The panel also assessed the limiting effect of the “subcutaneous administration” mode defined by claim 1. The panel held that “this expression indicates that the medicament can be formulated for subcutaneous administration, limiting the administration process of the drug. Although it does not clearly limit the medicament prepared in claim 1 to a form that can be used directly for subcutaneous administration, it implicitly limits the drug preparation process in the sense that the prepared medicament should be capable of being formulated into a form suitable for subcutaneous administration. For example, as far as the general understanding in the art is concerned, most oral formulations containing excipients such as pigments, preservatives, or fillers cannot typically be adapted for subcutaneous administration.

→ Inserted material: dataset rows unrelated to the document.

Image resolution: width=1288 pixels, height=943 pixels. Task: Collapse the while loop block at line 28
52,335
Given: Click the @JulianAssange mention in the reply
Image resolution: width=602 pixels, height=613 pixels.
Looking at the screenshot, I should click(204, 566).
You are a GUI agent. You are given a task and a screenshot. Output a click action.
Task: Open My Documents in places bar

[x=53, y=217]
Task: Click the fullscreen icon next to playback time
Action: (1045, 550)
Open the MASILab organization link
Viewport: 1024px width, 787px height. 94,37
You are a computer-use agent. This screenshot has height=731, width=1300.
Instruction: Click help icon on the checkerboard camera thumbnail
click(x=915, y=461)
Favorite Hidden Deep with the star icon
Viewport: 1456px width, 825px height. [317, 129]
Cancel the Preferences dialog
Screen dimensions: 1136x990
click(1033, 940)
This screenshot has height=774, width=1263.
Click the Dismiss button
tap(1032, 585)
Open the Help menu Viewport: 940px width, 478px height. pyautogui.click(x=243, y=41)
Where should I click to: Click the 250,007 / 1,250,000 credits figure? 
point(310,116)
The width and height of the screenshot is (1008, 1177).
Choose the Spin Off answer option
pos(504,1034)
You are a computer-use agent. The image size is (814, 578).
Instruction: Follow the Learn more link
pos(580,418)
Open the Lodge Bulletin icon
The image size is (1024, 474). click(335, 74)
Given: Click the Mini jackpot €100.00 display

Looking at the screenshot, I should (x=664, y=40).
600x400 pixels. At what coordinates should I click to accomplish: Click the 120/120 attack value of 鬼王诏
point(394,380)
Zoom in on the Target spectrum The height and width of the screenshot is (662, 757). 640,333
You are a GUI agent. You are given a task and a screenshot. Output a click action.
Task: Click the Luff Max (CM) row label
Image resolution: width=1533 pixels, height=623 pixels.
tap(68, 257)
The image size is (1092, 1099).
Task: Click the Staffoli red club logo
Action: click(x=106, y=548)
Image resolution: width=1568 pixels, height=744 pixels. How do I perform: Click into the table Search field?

Thus, in terms of the medicament formulation, it at least excludes formulations such as oral dosage forms that cannot be adapted for subcutaneous administration. Therefore, the limitation ‘the medicament is formulated to be administered subcutaneously’ in claim 1 does limit the scope of protection of the claim.”

Based on the above reasoning, the panel merely identified "the medicament is formulated to be administered subcutaneously" as the distinguishing feature, which logically leads to the determination of non-inventiveness of claim 1.

In a nutshell, claiming a pharmaceutical use of a known substance for a known indication characterised by a dosing regimen and/or administration feature could be tricky in China, as these features closely relate to methods of treating diseases, which is an unpatentable subject matter in China.

The key takeaway for patent applicants in drafting pharmaceutical use claims for such applications would be to ensure these features are directly related to the pharmaceutical preparation process. The Invalidation Decision could serve as a point of reference regarding whether such features limit the scope of protection of the claims.